* _Stated problem A_: In the G8 summit excerpt below, how many bednets did the G8 commit to finance by 2010?
* _Stated problem B_: Please repeat the stretch of the G8 summit excerpt below from "The G8 also" through "for BP employees.".
* _Stated problem C_: Pick up the G8 summit excerpt below after its final sentence and continue it.

* _Selected excerpt_:
::::::
We also agreed to help fund, in 36 African countries, the WHO target of 2.3 health workers per one thousand people - in total, an additional 1.5 million new doctors, nurses and health workers, including a substantial increase in the number of skilled midwives so that women no longer have to die unaided in child birth.
The G8 also committed to finance, by 2010, 100 million bednets for the prevention of malaria which could save 600,000 lives.
And $1 billion of new funding for the education Fast Track Initiative will immediately help a further 10 million children go to school.
During the Summit, I had a number of key bilateral meetings with other leaders, including the new President of Russia where we agreed on coordinated international action on Iran, and the Middle East Peace Process. I raised all the major issues between our two countries - our position on the Litvinenko case, the treatment of the British Council and the withdrawal of visas for BP employees.
::::::
* _Data excerpts_:
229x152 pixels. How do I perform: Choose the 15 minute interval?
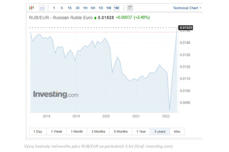(x=70, y=8)
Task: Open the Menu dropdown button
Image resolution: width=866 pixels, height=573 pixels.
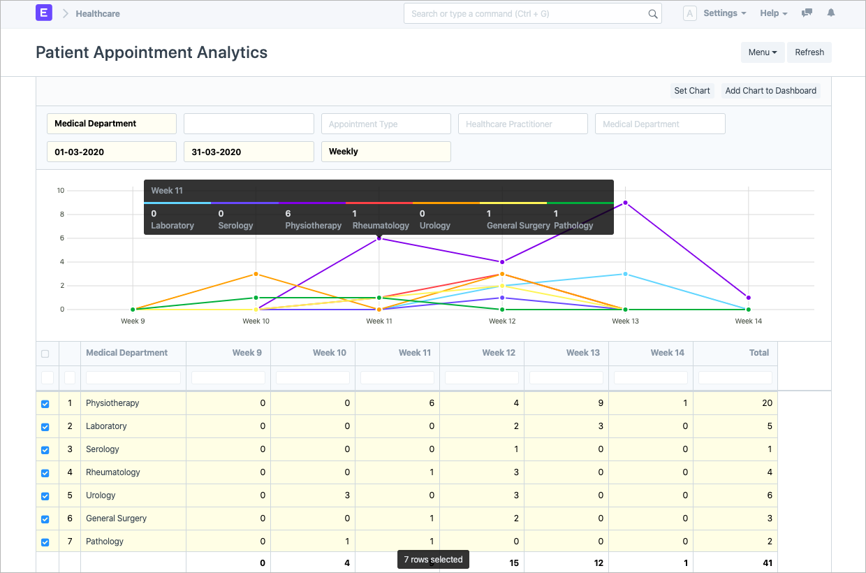Action: (762, 52)
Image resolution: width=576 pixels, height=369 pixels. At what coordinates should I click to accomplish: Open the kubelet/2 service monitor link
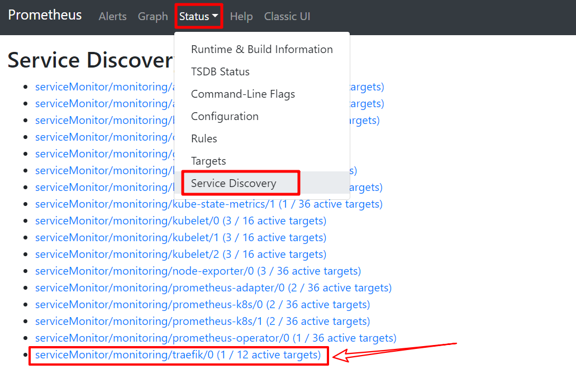(180, 255)
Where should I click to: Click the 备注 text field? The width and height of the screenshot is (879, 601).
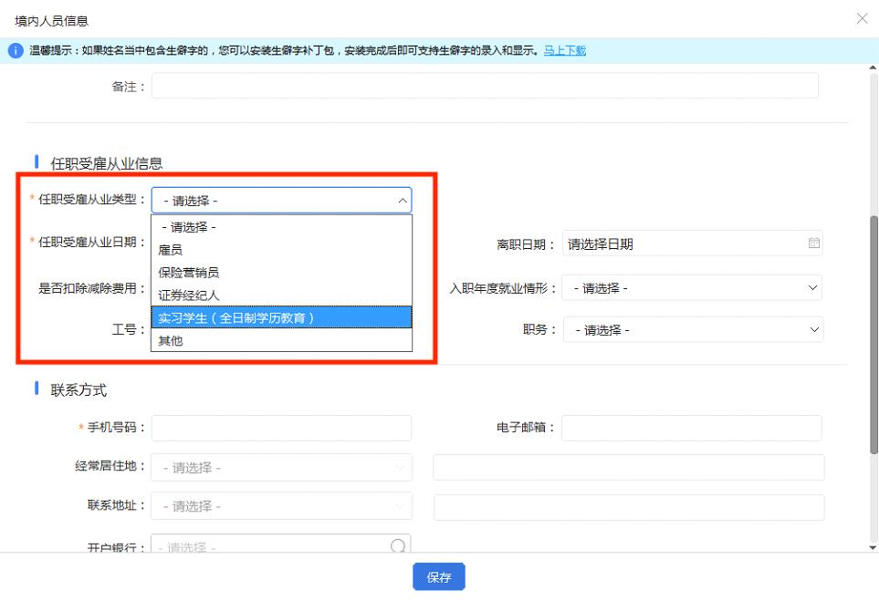pos(485,86)
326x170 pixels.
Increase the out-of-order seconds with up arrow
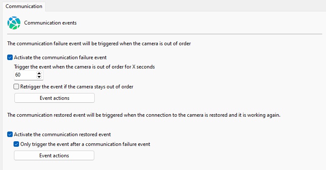click(x=39, y=73)
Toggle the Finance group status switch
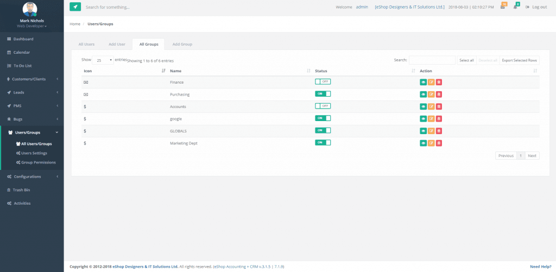This screenshot has width=556, height=272. tap(323, 81)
::::::
* _Expected answer A_: 100 million bednets.

* _Expected answer B_:
The G8 also committed to finance, by 2010, 100 million bednets for the prevention of malaria which could save 600,000 lives.
And $1 billion of new funding for the education Fast Track Initiative will immediately help a further 10 million children go to school.
During the Summit, I had a number of key bilateral meetings with other leaders, including the new President of Russia where we agreed on coordinated international action on Iran, and the Middle East Peace Process. I raised all the major issues between our two countries - our position on the Litvinenko case, the treatment of the British Council and the withdrawal of visas for BP employees.

* _Expected answer C_:
Mr Speaker, the G8 agreed that in a world of global financial flows it is essential that immediate action to tackle the impact of financial instability at home is accompanied by clearer standards for valuation, changes in the role and use of credit ratings, better management of liquidity, and - more generally - concerted global action to reform the IMF. There was agreement that the IMF should become a better early warning system for the world economy and that the international institutions set up in the 1940s were in need of fundamental reform to ensure they are fit to meet the challenges of the 21st century. Further work will be done over the coming year to produce proposals for their reform and renewal.
Mr Speaker, just as on Zimbabwe where we have seen the growth of an international coalition for change, there is a growing agreement on the need for detailed collaborative actions on energy, climate change, trade and international development. And I commend this statement to the House.